Von Christoph Klaus

»Wissen ist Macht.« Dieser Ausspruch, vor über hundert Jahren von einem russischen Philosophen und Staatsmann getroffen, hat seitdem nichts an seiner Gültigkeit eingebüßt. Im Gegenteil, in der heutigen, der Vorstellungswelt dessen Urhebers noch unzugänglichen Informationsgesellschaft scheint er so etwas wie eine allumfassende Wahrheit zu verkörpern. Leider verschließt uns diese Wahrheit die Augen vor einer vielleicht nicht minder bedeutsamen Frage: Wie steht es um die Macht der Unwissenheit?
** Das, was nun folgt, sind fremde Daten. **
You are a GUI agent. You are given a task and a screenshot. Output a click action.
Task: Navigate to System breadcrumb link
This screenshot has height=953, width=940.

Professor Ludemann saß in seinem Büro und rührte den Zucker in seinem Kaffee um. Er tat dies aus reiner Gewohnheit, denn beider Substanzen hätte es heute nicht bedurft. Blutdruck und andere Vitalparameter waren bereits auf Betriebsniveau; die anstehenden Ereignisse des Tages mit ihrem erhofften Ergebnis hatten alle körperlichen und geistigen Ausfallerscheinungen in den vorausgeworfenen Schatten gestellt. Immerhin könnte ihn das in einer halben Stunde beginnende Experiment zu einem heißen Anwärter auf den Nobelpreis machen. Manch einer seiner mindererfolgreichen Kollegen hätte ihn darum beneidet, aber für Ludemann als strengen Wissenschaftler war das alles uneitel Sonnenschein. Das Preisgeld würde er in seine Forschung, den Ruhm irgendwo anders hin stecken. Schließlich forderte sein »Baby« jegliche Aufmerksamkeit ein, materielle wie ideelle.
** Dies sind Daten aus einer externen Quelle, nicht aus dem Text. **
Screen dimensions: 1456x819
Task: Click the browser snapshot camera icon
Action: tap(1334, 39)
Sein »Baby«, das war der »Large Hadron Collider« am europäischen Kernforschungszentrum in Genf, jener Teilchenbeschleunigerring mit dem Energieverbrauch einer mittelgroßen Stadt zur Weihnachtszeit und den Ausmaßen deren U-Bahn, wenn sie denn eine besitzt. Seit den Anfängen dieses Projektes war er dabei – damals noch als junger Doktorand – und wie oft in dieser Zeit hatte er Kritik daran einstecken und im Gegenzug ausräumen müssen. Vergleichsweise harmlos waren da noch die Träger ökologischer Bedenken, die es als nicht gerechtfertigt ansahen, einen Ringtunnel von achteinhalb Kilometern Durchmesser im Alpenpanorama zu versenken, nur um Teilchen, die man nicht sehen kann, auf Geschwindigkeiten zu bringen, die man sich nicht vorstellen kann. Einen Zacken schärfer waren da schon jene Skeptiker mit ihrem fundierten wissenschaftlichen Halbwissen, die eine von dieser Apparatur ausgehende, nicht näher definierte Gesundheitsgefahr für sich vermuteten. Also die Leute, die Handynachrichten über die Gefahr von Mobilfunkmasten austauschen. Am schlimmsten aber waren diejenigen, die gleich mit der ganz großen Keule ankamen und behaupteten, in diesem Ding könnte ein schwarzes Loch erzeugt werden, das die Welt vernichtet.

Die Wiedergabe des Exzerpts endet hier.